Directions for this task:
Below are records with pictures in them. Transcribe everything from the line containing "Task: Open the 8.8万 likes count" down to the line containing "This screenshot has width=842, height=682.", exactly, and leave the pictures behind.

Records provided:
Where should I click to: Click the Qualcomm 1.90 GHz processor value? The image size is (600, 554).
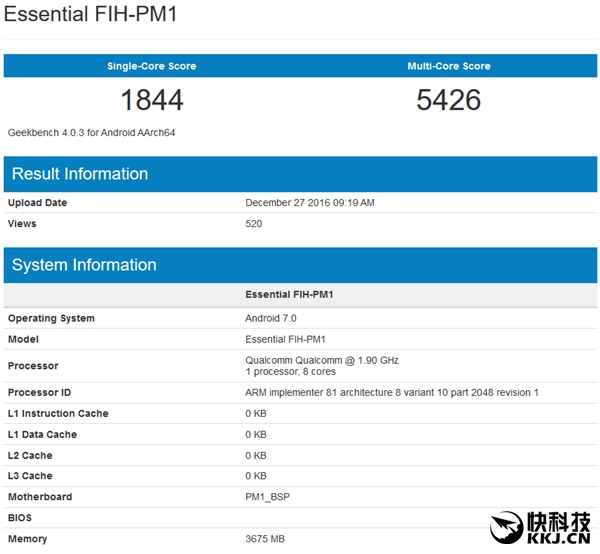pos(322,360)
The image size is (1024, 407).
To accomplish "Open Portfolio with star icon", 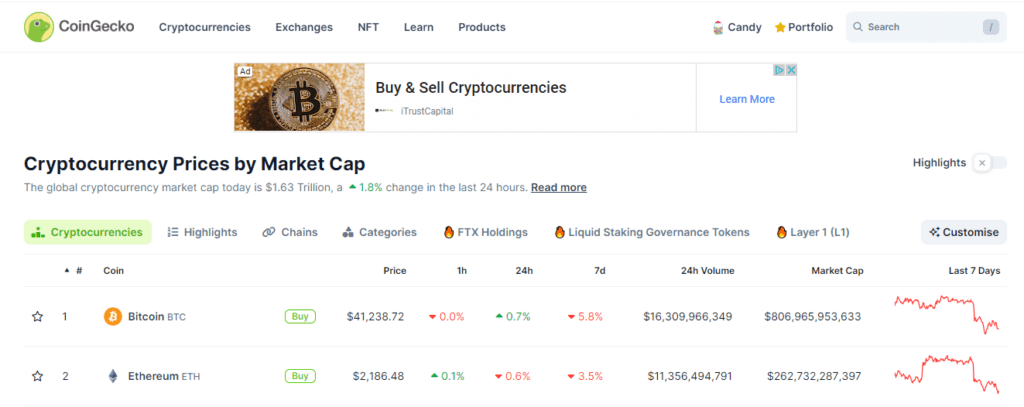I will pyautogui.click(x=804, y=27).
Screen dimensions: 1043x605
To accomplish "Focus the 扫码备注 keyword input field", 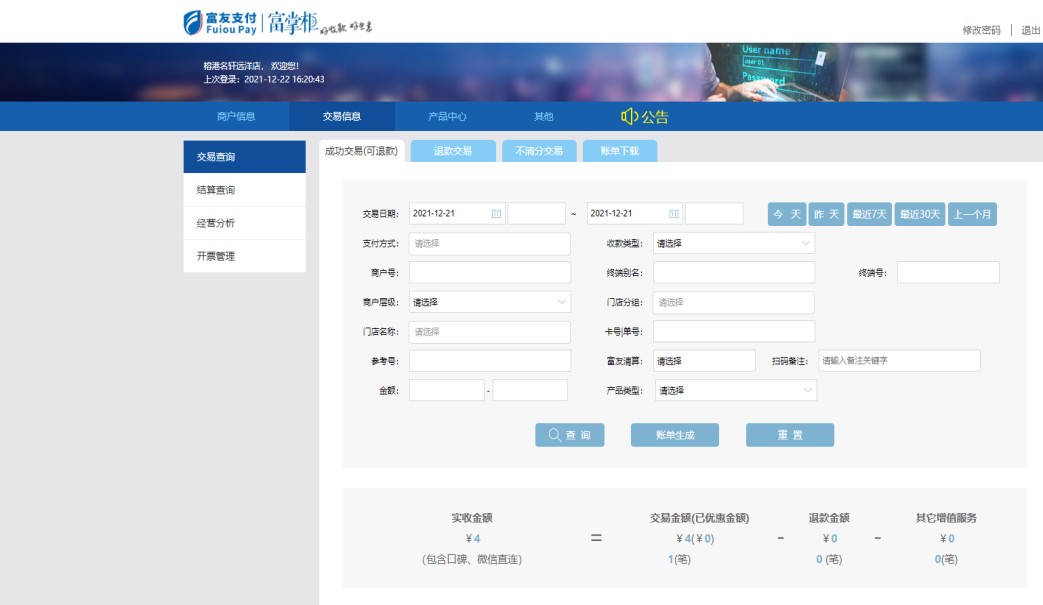I will [899, 361].
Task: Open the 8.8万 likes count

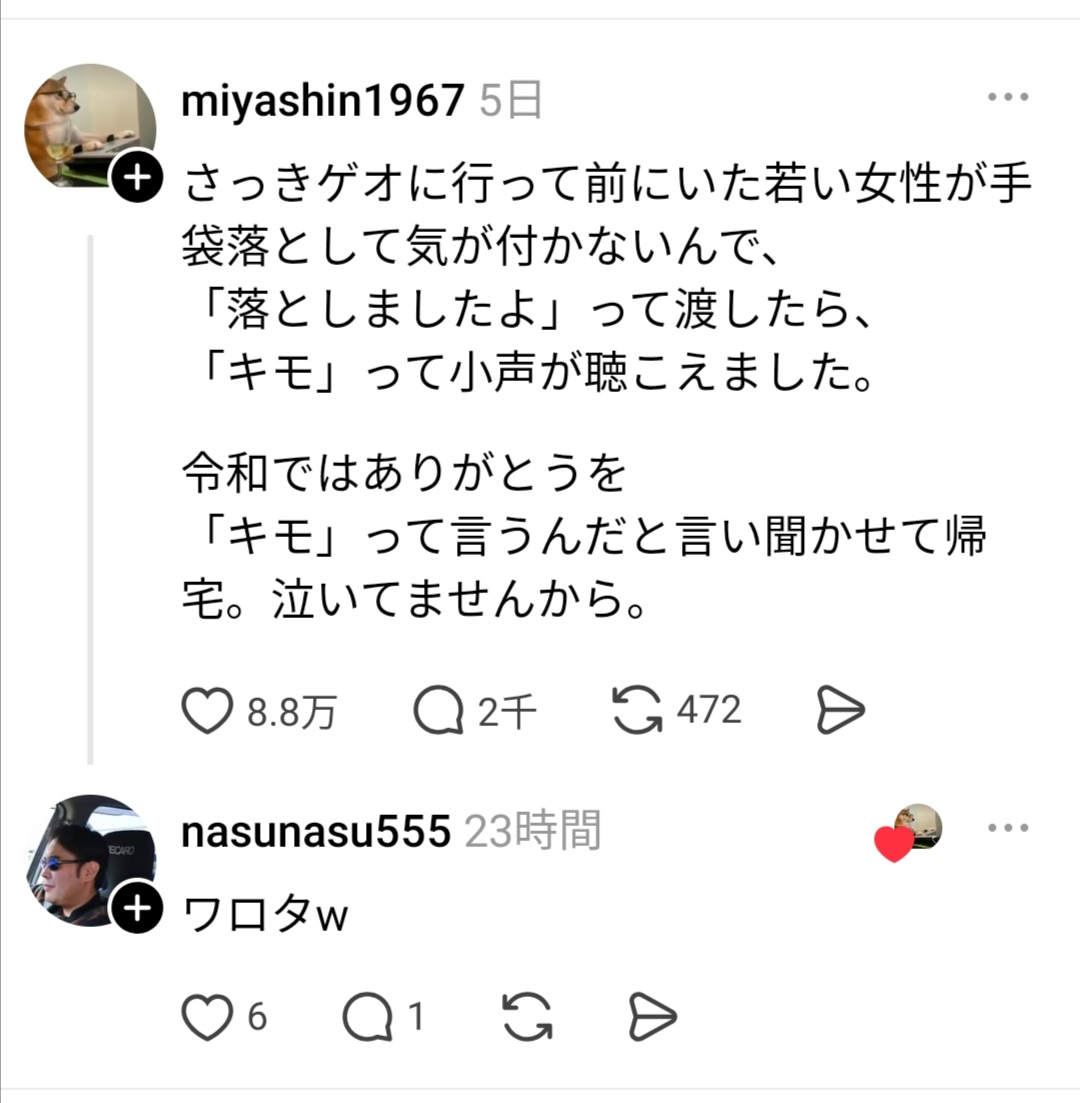Action: [x=292, y=712]
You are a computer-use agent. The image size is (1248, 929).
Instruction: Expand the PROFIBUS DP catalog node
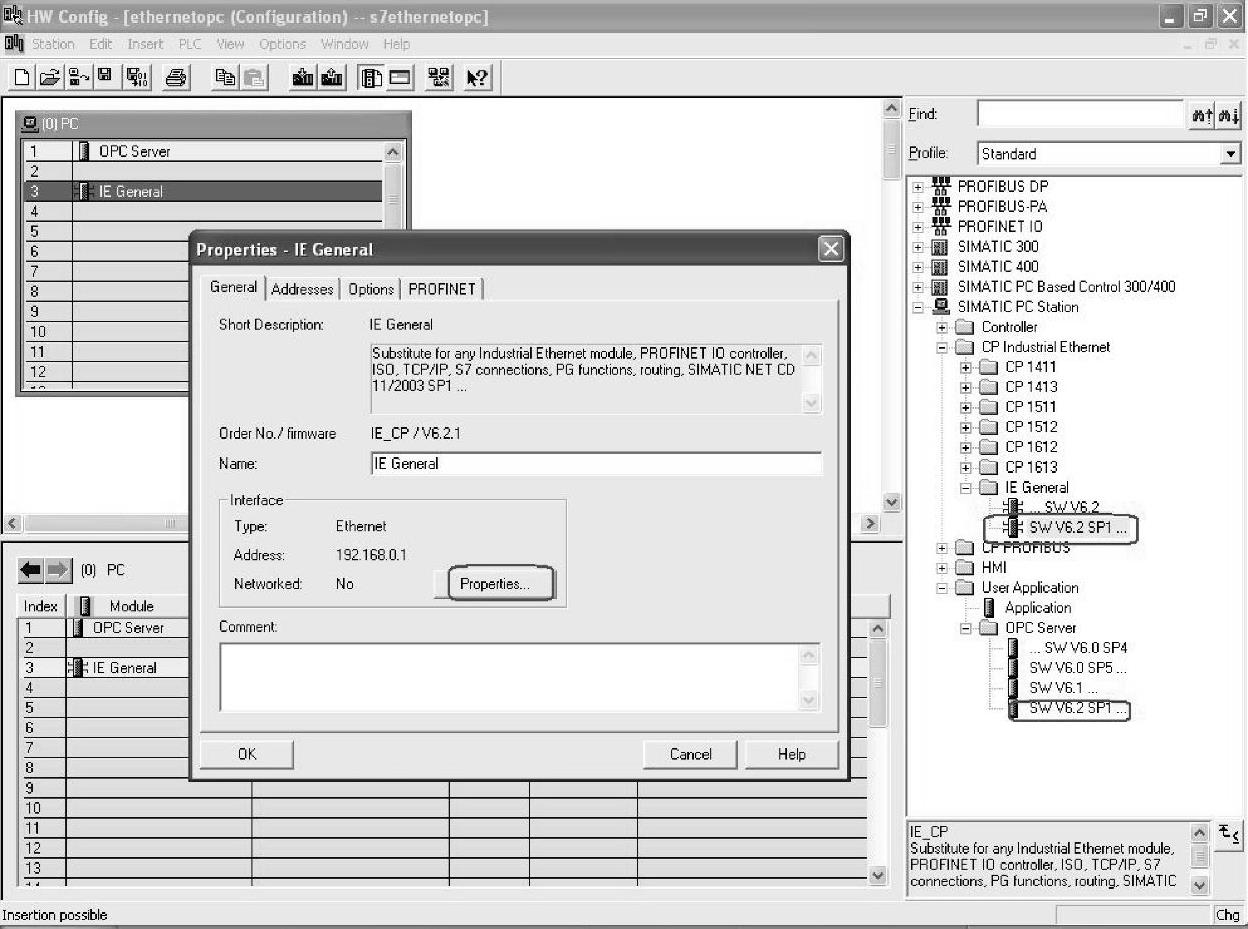(x=917, y=186)
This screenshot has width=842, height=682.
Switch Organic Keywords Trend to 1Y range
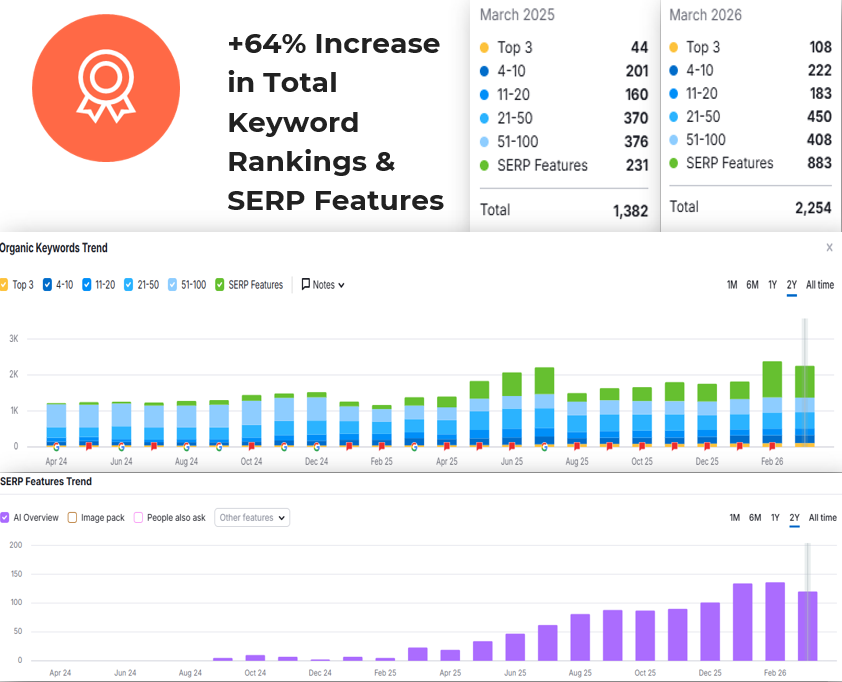tap(772, 285)
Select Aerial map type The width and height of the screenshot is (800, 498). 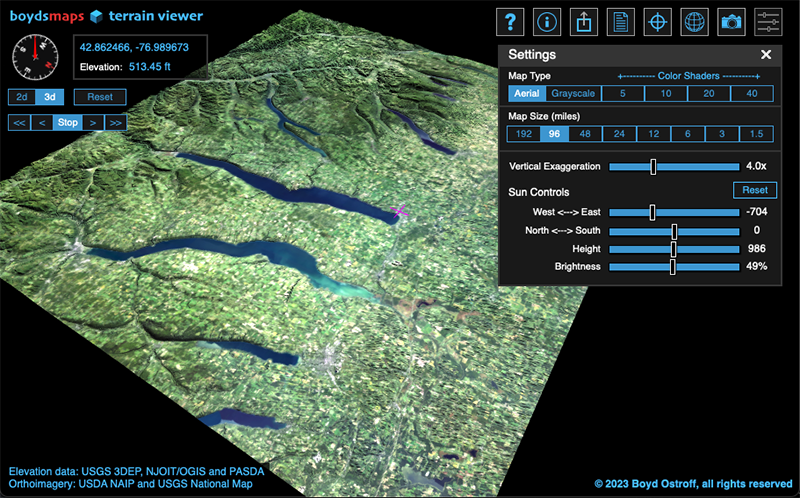point(526,94)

Solution to this problem:
Task: Open the 8.8万 likes count

Action: [x=292, y=712]
You are a computer-use agent. The image size is (1248, 929).
Instruction: Expand the PROFIBUS DP catalog node
(x=917, y=186)
This screenshot has width=842, height=682.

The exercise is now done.